One of Hunter’s biggest complaints involved schedule changes on short notice. Unexpected schedule changes not only impacted Hunter's personal life, but also that took him from combating gang violence or narcotics to patrolling the French Quarter, said the husband and father of three.
“There were times when I had search warrants, narcotics search warrants for houses, arrest warrants for people, and those warrants expired because I couldn't execute the search warrant because I was pulled to go downtown to work on Canal Street or Bourbon Street,” said Hunter.
Hunter said the changes began when Superintendent Ronal Serpas took office in 2010. But Serpas defends those decisions.
“You get both sides of that question, some people think you should only be in the blue and white car, other people think once you're a detective you should never go back to that car,” said Serpas. “We make those judgments every day to serve as best as we can.”
With police manpower at a modern-era low, the city is working to recruit more officers with television ads and community outreach.
Twenty-seven recruits are going through the only academy class so far this year. Three more have been hired for the next academy class, and more than 70 others are undergoing background checks.
But Hunter believes more should be done to keep those already on the force.
“No one called me to say, ‘Hey why are you leaving?’ No one called and said, ‘Hey, is there anything we can do to keep you here?’” Hunter said.
What's more, Hunter said he had not received a raise since he had been on the force. His take home pay actually went down, he said, because of rising pension and health care costs.

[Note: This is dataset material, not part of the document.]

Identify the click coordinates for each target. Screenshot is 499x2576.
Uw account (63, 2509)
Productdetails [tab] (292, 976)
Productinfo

“I'm making a lot more money,” said Hunter, who is also a commercial crabber. “I could have went to Walmart or McDonald’s and made a lot more money than what I was making with NOPD at the time when I left.”
Hunter said he was taking home about $1,000 every two weeks when he started on the force. When he left, he was taking home about $650 every two weeks, which included a $100 deduction for a loan, and a $100 deduction for a take home car.
Hunter said a number of his friends on the force have taken jobs with other law enforcement agencies.
The police department reinvigorated the officer promotional system, said Serpas. 400 officers have received promotions, with five percent pay raises, since 2012.
Hunter said he was not able to test for a promotion because of two outstanding complaints against him. He said he was unaware of the complaints until he asked why he was not able to get promoted.
The Public Integrity Bureau eventually cleared those complaints, but Hunter said it took two to three years for the department launch an investigation.
Meanwhile, Serpas touts an improved police department as recruitment efforts continue.
“Inside the department, the equipment, the tools, the resources, the promotional opportunities, and the ability to take your career forward are fully engaged,” said Serpas. “The recruitment campaign is fully engaged.”